**ARTICLE**

- - - - - - -

# test d'ingresso



## patrovytt

Bonjour à tout le monde,
pourriez-vous m'aider à traduire "test d'ingresso"?
_Test d'évaluation_ ce n'est pas ce que je cherchais...
Je suis en train d'écrire à une amie et justement je voudrais lui parler de ce genre de test.
Merci


----------



## matoupaschat

Ciao Patrovytt,

Benvenuto sul forum di WR !
Qui, in Belgio, diciamo "examen d'entrée" o "examen d'admission" o "test d'admission" . Potresti forse precisare il contesto .


----------



## patrovytt

matoupaschat said:


> Ciao Patrovytt,
> 
> Benvenuto sul forum di WR !
> Qui, in Belgio, diciamo "examen d'entrée" o "examen d'admission" o "test d'admission" . Potresti forse precisare il contesto .


Merci. On est à l'école. Le "Test d'ingresso" ça sert à évaluer le niveau des connaissances et des compétences des élèves par rapport à une discipline ou un secteur de l'enseignement.
Test d'entrée?


----------



## ermannoitaly

Bonsoir

La vie des étudiants devient toujours plus difficile..
Voilà pour les étudiants  le moment fatidique est arrivé...
Bisogna superare un test d'ingresso/ d'ammissione per l'iscrizione ad una facoltà universitaria italiana, quasi per la totalità delle nostre facoltà in Italia 
On doit passer un test d'admission pour obtenir l'inscrition à une faculté universitaire,
presque chez toutes nos facultés en Italie. 
Il numero "chiuso"   ormai è comune/prassi presso molte facoltà universitarie italiane.
*L'usage du  "numerus clausus*" a été adopté par beaucoup de facultés
universitaires italiennes.
----------------------
Combien de fautes ?
Merci
Salut/Ciao


----------



## matoupaschat

patrovytt said:


> Merci. On est à l'école. Le "Test d'ingresso" ça sert à évaluer le niveau des connaissances et des compétences des élèves par rapport à une discipline ou un secteur de l'enseignement.
> Test d'entrée? *Oui *





ermannoitaly said:


> La vie des étudiants devient toujours plus difficile.. È corretto . Senza il calco dall'italiano, si dice "devient de plus en plus difficile"
> Voilà*,* pour les étudiants le moment fatidique est arrivé... Ci vuole la virgola ; senza virgola : "Voilà pour les étudiants le moment fatidique est arrivé..."
> Bisogna superare un test d'ingresso/ d'ammissione per l'iscrizione ad una facoltà universitaria italiana, quasi per la totalità delle nostre facoltà in Italia
> On doit passer un test d'admission pour (obtenir) l'inscription à une faculté universitaire,
> presque chez dans toutes (nos )/les facultés en Italie.
> Il numero "chiuso" ormai è comune/prassi presso molte facoltà universitarie italiane.
> *L'usage du "numerus clausus*" a été adopté par beaucoup de facultés
> universitaires italiennes.
> ----------------------
> Combien de fautes ? *Pochissimi , congratulazioni !*
> Merci
> Salut/Ciao


----------



## patrovytt

Merci Matoupaschat


----------



## ermannoitaly

Grazie anche da parte mia, Matoupaschat.*
*


----------

- - - - - - -

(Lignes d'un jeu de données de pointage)
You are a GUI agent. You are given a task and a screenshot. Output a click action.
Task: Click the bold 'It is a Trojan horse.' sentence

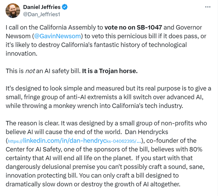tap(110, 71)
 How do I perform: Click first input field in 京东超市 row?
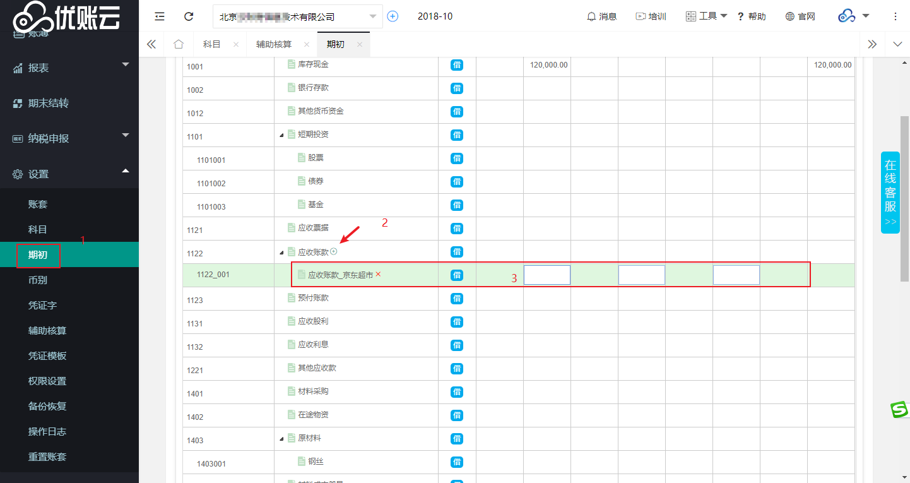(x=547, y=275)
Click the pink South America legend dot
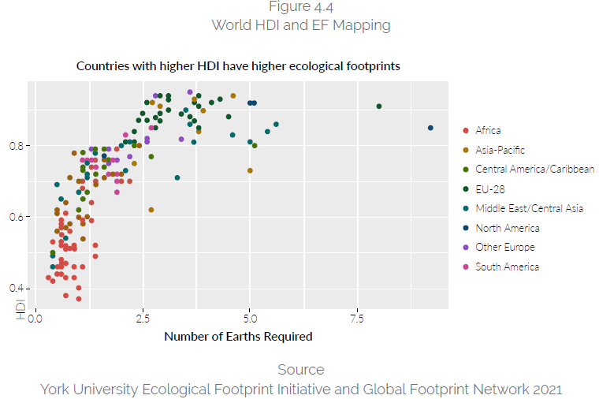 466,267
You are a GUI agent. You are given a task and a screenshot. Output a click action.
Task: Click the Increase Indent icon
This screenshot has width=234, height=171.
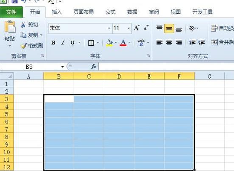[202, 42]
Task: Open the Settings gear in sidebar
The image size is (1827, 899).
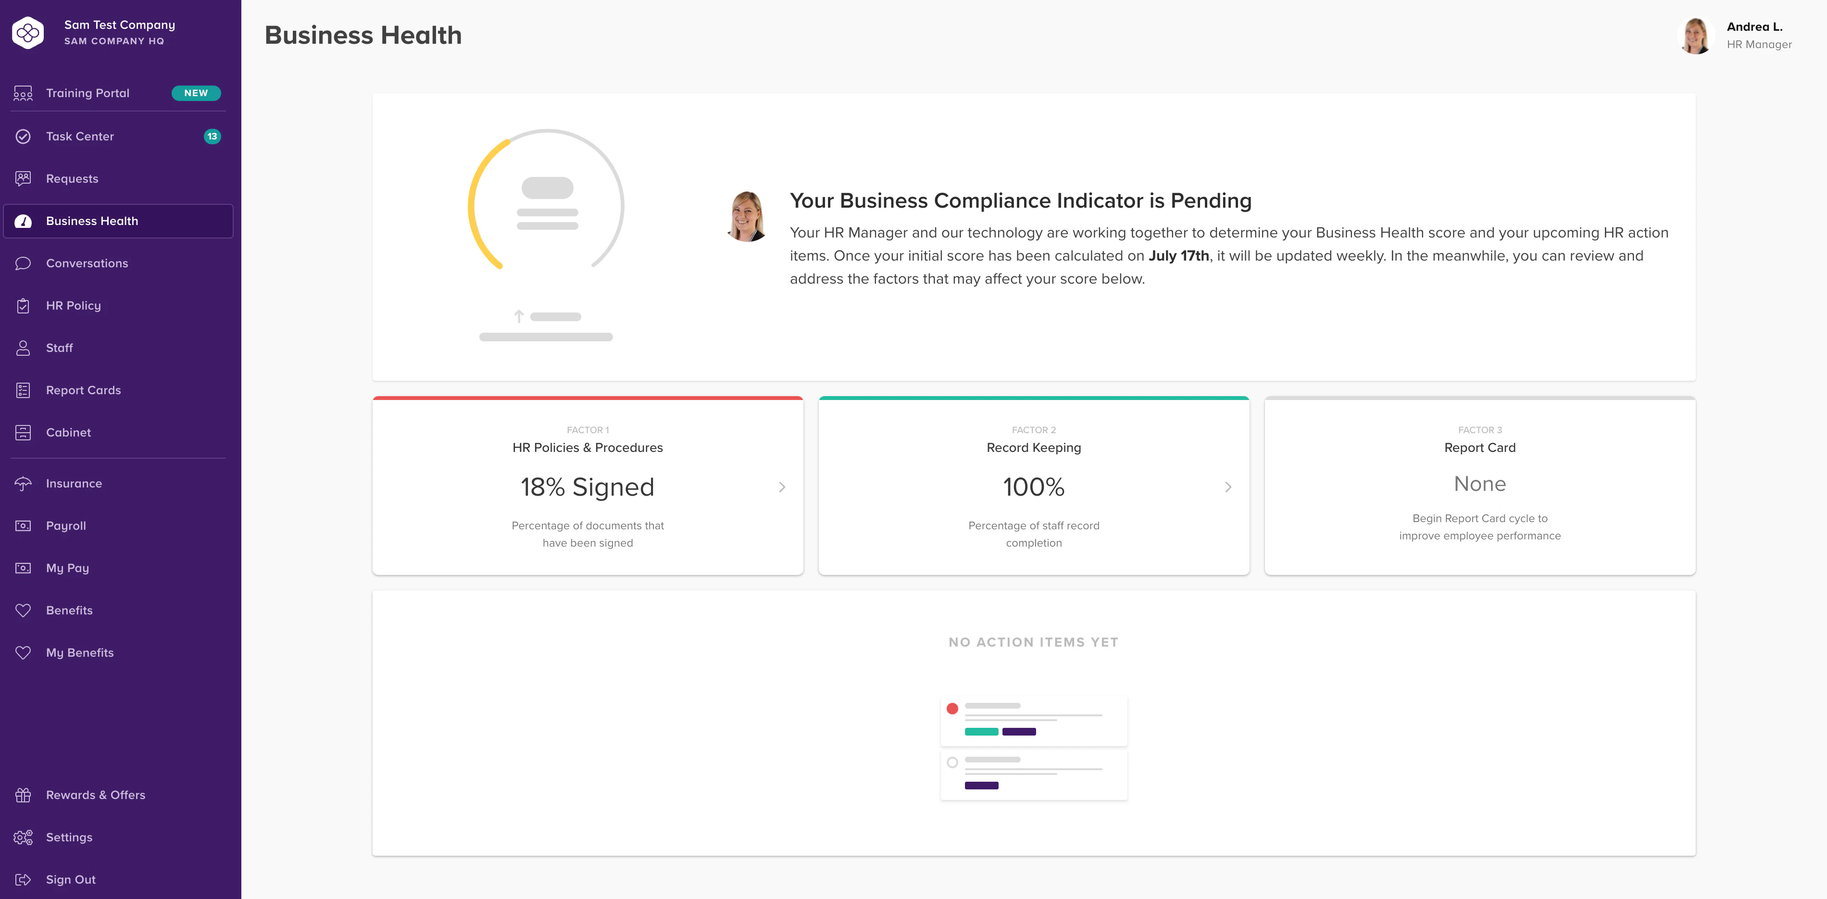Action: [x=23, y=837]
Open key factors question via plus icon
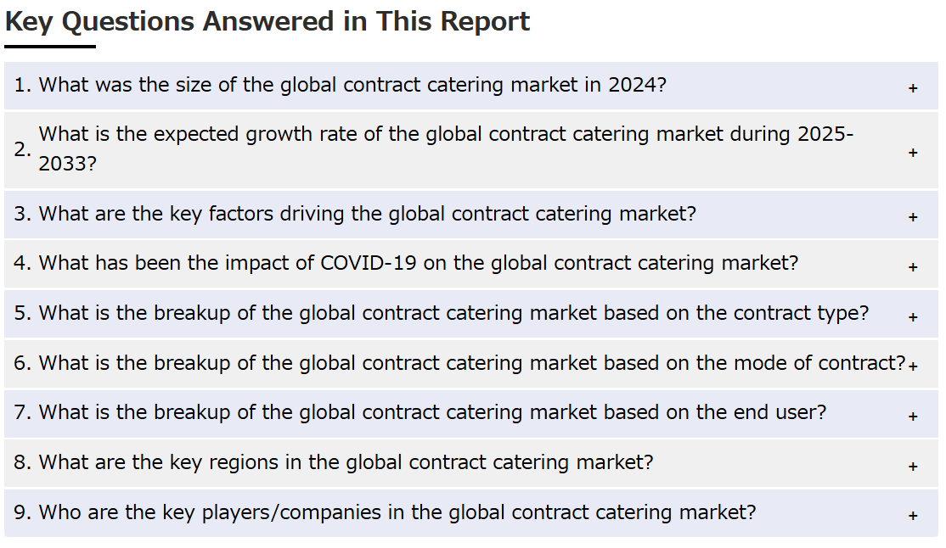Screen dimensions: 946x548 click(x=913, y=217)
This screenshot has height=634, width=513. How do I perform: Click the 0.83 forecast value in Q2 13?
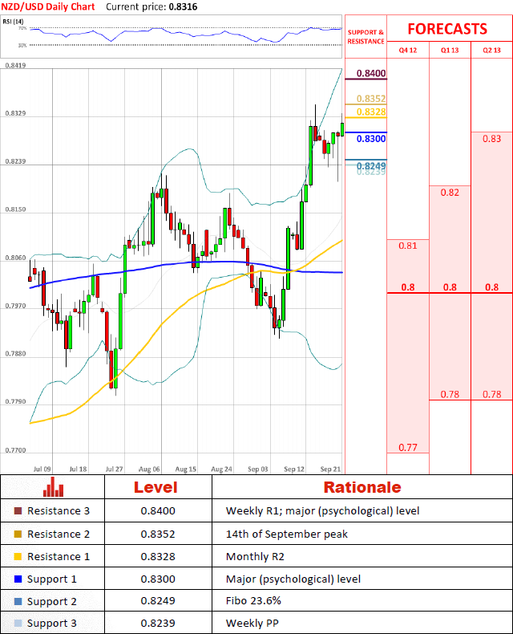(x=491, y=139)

- - - - - - -

**VOTRE CONSIGNE**
Recopiez, s'il vous plaît, à l'identique le passage de la discussion sur « test d'ingresso » qui commence à "# test d'ingresso" et se termine à "que je cherchais...".

**RÉPONSE ATTENDUE**
# test d'ingresso



## patrovytt

Bonjour à tout le monde,
pourriez-vous m'aider à traduire "test d'ingresso"?
_Test d'évaluation_ ce n'est pas ce que je cherchais...